Malgré des résultats semestriels au vert, le Groupe ADP fait face à la contestation de son plan 2027-2034
Malgré des résultats semestriels encourageants, en juillet, le Groupe ADP a présenté un trafic mensuel en repli, pour le deuxième mois consécutif. Et fait face aux critiques des compagnies aériennes sur son contrat de régulation économique.
L’actualité estivale du Groupe ADP est marquée par la publication de ses indicateurs d’activité, et la préparation de son prochain cycle d’investissement. Entre un trafic parisien toujours au ralenti au mois de juillet, des résultats semestriels soutenus par une cession d’actifs et les discussions entourant son futur cadre de régulation économique, le gestionnaire traverse un été charnière.
Trafic parisien en baisse
Au mois de juillet 2026, le trafic de passagers dans les aéroports de Paris-Charles de Gaulle et Paris-Orly a enregistré un recul de 1% sur un an, pour s’établir à 10,1 millions de voyageurs. Corrigée d’un effet de base lié aux grèves survenues les 4 et 5 juillet 2025, la baisse d’activité ressort à 2,2%. A l’échelle de l’ensemble de ses 27 plateformes gérées dans le monde, le groupe enregistre une légère progression de 0,3% avec 36,6 millions de passagers. Ce tassement de la fréquentation s’explique, selon le groupe, par les répercussions du conflit au Moyen-Orient et la hausse des cours du carburant, qui ont conduit les transporteurs à ajuster leurs programmes de vols. Dès la mi-juillet, le groupe avait révisé sa perspective de croissance annuelle du trafic à Paris à 0,5%, contre une prévision initiale comprise entre 1,5% et 2,5%.

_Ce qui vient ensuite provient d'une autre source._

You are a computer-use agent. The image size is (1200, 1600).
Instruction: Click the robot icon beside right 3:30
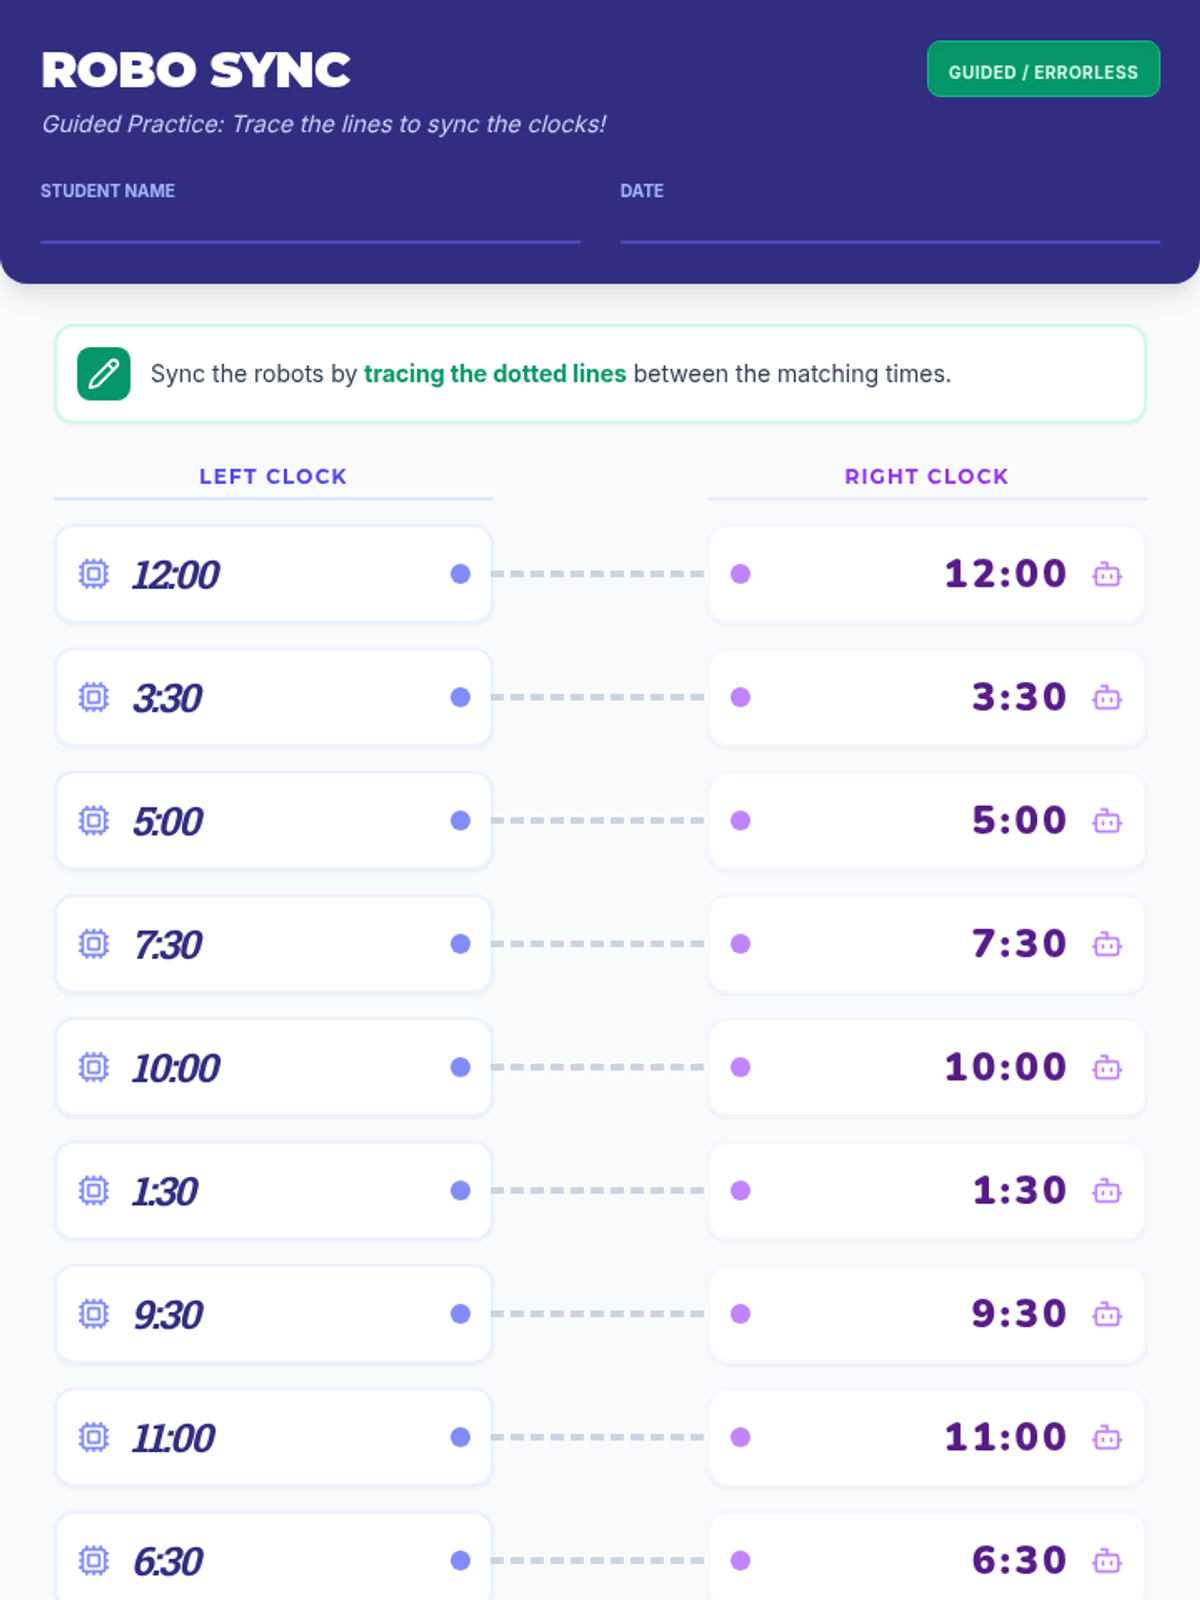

Sur le plan financier, le premier semestre 2026 se traduit par un chiffre d’affaires en hausse de 1,6%, à 3,22 milliards d’euros. Cette performance nette intègre pour l’essentiel la plus-value de 257 millions d’euros réalisée en avril lors de la cession de 3,4% du capital de la société aéroportuaire indienne GMR Airports. Si le bénéfice net part confirme cette hausse (+3,2% pour 312 millions d’euros), l’excédent brut d’exploitation (Ebitda) s’inscrit pour sa part en léger retrait de 1%, à 1 015 milliards d’euros, affecté notamment par une baisse de 2,7% des dépenses moyennes des voyageurs dans les commerces des terminaux. Afin de préserver ses équilibres de gestion, l’opérateur a ainsi annoncé engager un plan de maîtrise des coûts, prévoyant entre 40 et 60 millions d’euros d’économies d’ici la fin de l’année.
Les compagnies aériennes contestent le contrat de régulation économique
C’est durant l’été également qu’ADP et l’État ont finalement conclu, fin juillet, un accord de principe sur le contrat de régulation économique (CRE) pour la période 2027-2034. Ce projet prévoit un programme d’investissements régulés de 8,2 milliards d’euros, destiné à moderniser les infrastructures de Roissy et d’Orly. Le dispositif vise à accueillir jusqu’à 18 millions de passagers supplémentaires à l’horizon 2034. L’accord retient un plafonnement de la hausse des redevances aéroportuaires à l’inflation majorée de 2,1%.
Un cadre tarifaire qui fait l’objet de réserves chez les compagnies aériennes du Syndicat des compagnies aériennes autonomes (Scara). L’organisation – qui représente des acteurs positionnés sur les réseaux domestique, européen et ultra-marin, et est menée par easyJet – conteste la grille d’évolution des redevances. Celle-ci prévoit une hausse de 34% sur les lignes intérieures et de 21% sur les liaisons européennes sur sept ans, contre 16% sur les vols internationaux. Et le Scara d’estimer que le CRE favorisera principalement la stratégie de hub international d’Air France à Roissy-CDG. L’organisation professionnelle juge la répartition des investissements inéquitable : près de 40% cible le réseau de correspondances et seulement 20% le point-à-point, alors que le transit ne représente que 29,5% du trafic global d’ADP.
Phase de concertation
Dans un contexte d’alourdissement de la fiscalité aéroportuaire (revalorisation de la taxe de solidarité sur les billets d’avion et instauration prochaine de la contribution CDG Express), le syndicat alerte sur la compétitivité des aéroports tricolores. Il appelle ainsi l’État à revoir sa copie et à privilégier un scénario d’investissement limitant l’évolution tarifaire au strict niveau de l’inflation pour les liaisons françaises, régionales et ultramarines.
Une phase de concertation s’ouvre désormais avec les compagnies aériennes et l’Autorité de régulation des transports (ART), dont l’avis conforme conditionnera la signature définitive du contrat d’ici la fin de l’année 2026.